— Begin DATASET EXTRACT —

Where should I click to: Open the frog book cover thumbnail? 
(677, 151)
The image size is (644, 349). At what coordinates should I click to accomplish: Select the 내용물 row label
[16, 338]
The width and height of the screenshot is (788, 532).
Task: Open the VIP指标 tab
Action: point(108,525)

— End DATASET EXTRACT —
— Begin DATASET EXTRACT —

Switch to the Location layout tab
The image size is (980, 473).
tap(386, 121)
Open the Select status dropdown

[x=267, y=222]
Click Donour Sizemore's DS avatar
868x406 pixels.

— End DATASET EXTRACT —

#### STATED TASK
Rewrite the records from the line containing "Where should I" through the line containing "Action: point(108,525)", switching "frog" to "toad" and leaving everything else unchanged.

#### RESULT OF THIS TASK
Where should I click to: Open the toad book cover thumbnail? 
(677, 151)
The image size is (644, 349). At what coordinates should I click to accomplish: Select the 내용물 row label
[16, 338]
The width and height of the screenshot is (788, 532).
Task: Open the VIP指标 tab
Action: point(108,525)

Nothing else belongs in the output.